Witham is consistently entertaining as the over-the-top waiter, who starts off endlessly polite, but completely loses his cool as the night progresses, reminiscent of a John Cleese character.
There are numerous gags at the expense of the working class couple, but the joke is really on the wealthy, regular diners, Ian and Siobhan. From the moment they enter the stage and are seated next to Maurine and Paul, the contrast is apparent. When Maurine recognises Siobhan as an old school friend, she and Paul insist on joining the rich couple, much to the horror of the latter. After Ian’s business associate and his new girlfriend enter the equation, there is no going back; all the airs and graces quickly dissipate and the true natures of the characters are revealed.
The action is a kind of pastiche of 1960s British sitcoms. The conversations of the characters traverse low-brow sexual innuendo and sharp social and political observation. The characters are funny and engaging, if not stereotypical – we have certainly seen these people before.
The 1970s comedy Fawlty Towers comes to mind often throughout the performance, notably invoked via the running joke of the unruly diners needing just ‘one more minute’ to decide on the menu.
Gippsland-based HT&E Theatre Co ‘aims to produce edgy, original theatre with a bent on social commentary and observation’ and El Diablo certainly adheres to this ethos.

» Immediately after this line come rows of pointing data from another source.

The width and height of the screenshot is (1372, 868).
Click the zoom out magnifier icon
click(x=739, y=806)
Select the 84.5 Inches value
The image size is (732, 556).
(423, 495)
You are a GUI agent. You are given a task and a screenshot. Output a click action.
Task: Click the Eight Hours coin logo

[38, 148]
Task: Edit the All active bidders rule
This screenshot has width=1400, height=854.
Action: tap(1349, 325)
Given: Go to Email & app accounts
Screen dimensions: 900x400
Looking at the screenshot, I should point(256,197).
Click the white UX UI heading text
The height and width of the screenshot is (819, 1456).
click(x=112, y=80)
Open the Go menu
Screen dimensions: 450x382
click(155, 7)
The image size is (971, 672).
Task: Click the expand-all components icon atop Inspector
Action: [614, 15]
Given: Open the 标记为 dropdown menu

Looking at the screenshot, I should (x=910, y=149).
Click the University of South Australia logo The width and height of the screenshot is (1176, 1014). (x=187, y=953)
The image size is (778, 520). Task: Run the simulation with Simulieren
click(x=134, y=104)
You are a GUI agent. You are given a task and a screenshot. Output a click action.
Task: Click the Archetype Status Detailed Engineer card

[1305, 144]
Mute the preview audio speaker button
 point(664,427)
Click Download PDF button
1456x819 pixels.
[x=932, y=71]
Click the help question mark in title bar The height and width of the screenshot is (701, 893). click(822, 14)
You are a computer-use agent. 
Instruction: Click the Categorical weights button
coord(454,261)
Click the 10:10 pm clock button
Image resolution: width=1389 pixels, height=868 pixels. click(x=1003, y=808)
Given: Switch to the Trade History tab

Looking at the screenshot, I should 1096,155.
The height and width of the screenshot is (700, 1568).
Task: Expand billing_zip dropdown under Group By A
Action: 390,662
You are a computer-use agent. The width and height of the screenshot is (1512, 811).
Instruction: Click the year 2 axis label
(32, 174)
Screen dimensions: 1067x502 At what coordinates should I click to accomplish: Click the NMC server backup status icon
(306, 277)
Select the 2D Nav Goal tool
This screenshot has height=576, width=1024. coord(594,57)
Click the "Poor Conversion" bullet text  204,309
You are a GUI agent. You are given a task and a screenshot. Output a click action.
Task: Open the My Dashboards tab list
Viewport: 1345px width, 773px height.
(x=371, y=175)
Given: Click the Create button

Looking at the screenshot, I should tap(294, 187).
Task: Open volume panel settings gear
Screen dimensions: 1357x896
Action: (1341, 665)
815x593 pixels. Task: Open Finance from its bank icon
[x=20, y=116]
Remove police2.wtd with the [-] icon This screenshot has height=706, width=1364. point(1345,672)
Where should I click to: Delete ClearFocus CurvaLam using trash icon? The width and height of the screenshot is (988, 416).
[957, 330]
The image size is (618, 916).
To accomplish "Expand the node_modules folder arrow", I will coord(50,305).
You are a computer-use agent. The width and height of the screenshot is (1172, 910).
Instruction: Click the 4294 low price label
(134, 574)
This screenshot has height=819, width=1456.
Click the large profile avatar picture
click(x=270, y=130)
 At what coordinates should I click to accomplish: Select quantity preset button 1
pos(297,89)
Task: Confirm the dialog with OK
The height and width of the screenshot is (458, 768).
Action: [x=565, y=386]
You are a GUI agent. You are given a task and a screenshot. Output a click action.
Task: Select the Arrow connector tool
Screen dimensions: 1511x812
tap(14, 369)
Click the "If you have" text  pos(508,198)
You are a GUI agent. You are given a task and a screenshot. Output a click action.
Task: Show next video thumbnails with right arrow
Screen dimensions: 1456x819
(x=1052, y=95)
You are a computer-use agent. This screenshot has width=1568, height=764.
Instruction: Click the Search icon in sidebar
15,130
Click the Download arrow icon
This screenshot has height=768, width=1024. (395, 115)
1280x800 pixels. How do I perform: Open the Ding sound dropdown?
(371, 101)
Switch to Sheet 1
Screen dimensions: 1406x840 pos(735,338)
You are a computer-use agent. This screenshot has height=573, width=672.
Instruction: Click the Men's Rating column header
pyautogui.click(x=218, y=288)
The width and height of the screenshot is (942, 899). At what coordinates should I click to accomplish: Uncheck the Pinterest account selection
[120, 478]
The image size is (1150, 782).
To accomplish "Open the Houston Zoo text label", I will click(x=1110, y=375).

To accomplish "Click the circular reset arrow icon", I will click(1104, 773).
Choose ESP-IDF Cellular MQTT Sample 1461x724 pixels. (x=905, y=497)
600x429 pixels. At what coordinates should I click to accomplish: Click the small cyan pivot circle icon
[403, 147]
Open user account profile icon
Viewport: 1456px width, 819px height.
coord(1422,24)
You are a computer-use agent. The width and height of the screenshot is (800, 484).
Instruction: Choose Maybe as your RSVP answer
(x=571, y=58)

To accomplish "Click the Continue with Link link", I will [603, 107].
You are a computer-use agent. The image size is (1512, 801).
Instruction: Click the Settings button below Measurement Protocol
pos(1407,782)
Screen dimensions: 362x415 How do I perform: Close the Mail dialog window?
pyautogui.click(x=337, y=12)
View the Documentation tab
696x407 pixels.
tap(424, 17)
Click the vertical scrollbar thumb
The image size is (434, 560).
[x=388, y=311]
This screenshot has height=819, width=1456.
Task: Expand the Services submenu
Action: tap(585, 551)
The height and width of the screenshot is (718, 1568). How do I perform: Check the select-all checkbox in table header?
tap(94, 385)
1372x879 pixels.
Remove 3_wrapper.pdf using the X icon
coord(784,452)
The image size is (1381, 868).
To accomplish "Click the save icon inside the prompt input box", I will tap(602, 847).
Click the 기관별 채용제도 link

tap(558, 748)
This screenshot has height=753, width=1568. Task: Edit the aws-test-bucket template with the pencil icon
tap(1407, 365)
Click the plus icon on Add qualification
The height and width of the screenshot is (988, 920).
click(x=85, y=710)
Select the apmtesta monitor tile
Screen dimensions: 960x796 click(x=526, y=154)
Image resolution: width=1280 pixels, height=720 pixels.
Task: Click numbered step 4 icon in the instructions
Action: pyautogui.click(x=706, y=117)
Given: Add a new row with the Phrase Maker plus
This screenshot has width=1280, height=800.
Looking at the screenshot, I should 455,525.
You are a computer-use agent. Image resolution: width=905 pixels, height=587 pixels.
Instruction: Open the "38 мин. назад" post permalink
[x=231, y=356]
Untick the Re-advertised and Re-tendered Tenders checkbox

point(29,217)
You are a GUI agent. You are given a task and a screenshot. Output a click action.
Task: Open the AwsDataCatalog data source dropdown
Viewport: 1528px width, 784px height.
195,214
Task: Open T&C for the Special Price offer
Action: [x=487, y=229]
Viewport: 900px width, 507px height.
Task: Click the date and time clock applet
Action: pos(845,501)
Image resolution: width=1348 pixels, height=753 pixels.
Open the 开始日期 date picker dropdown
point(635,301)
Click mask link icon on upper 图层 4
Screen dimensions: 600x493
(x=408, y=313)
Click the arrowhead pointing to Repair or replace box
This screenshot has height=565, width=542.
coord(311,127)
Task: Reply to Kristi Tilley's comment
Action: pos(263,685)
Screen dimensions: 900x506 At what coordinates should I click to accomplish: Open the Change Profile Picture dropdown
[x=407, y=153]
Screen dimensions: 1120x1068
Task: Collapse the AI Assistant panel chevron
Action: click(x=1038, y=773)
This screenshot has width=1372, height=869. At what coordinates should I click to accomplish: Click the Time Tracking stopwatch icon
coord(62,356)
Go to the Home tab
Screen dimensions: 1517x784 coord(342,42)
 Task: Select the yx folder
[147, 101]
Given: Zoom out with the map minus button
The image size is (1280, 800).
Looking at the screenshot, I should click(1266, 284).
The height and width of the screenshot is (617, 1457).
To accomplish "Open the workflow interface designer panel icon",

Although the jokes are sometimes cringeworthy, the comedy, importantly, punches up for the most part.
While the audience laughed at the crassness of Maurine and Paul, and Taylor the social media influencer (played by Emily Slade in a charming performance), the real fools are the wealthy couple, whose cruel nature and inauthenticity is revealed as the action unfolds.
The working class people may be rough, but at least they are honest with themselves and each other. The social media influencer may not be a great wordsmith, but she is authentic and kind. The pretentiousness and ridiculousness of overpriced fine dining is also targeted.
Writer, director and producer Phillip A Mayer, who also played Billy, has succeeded in creating an entertaining show which, although adhering to well-worn conventional formulae, hit its targets and created a fun night out.
Butterfly Club, Melbourne
El Diablo was performed from 3-5 November 2022.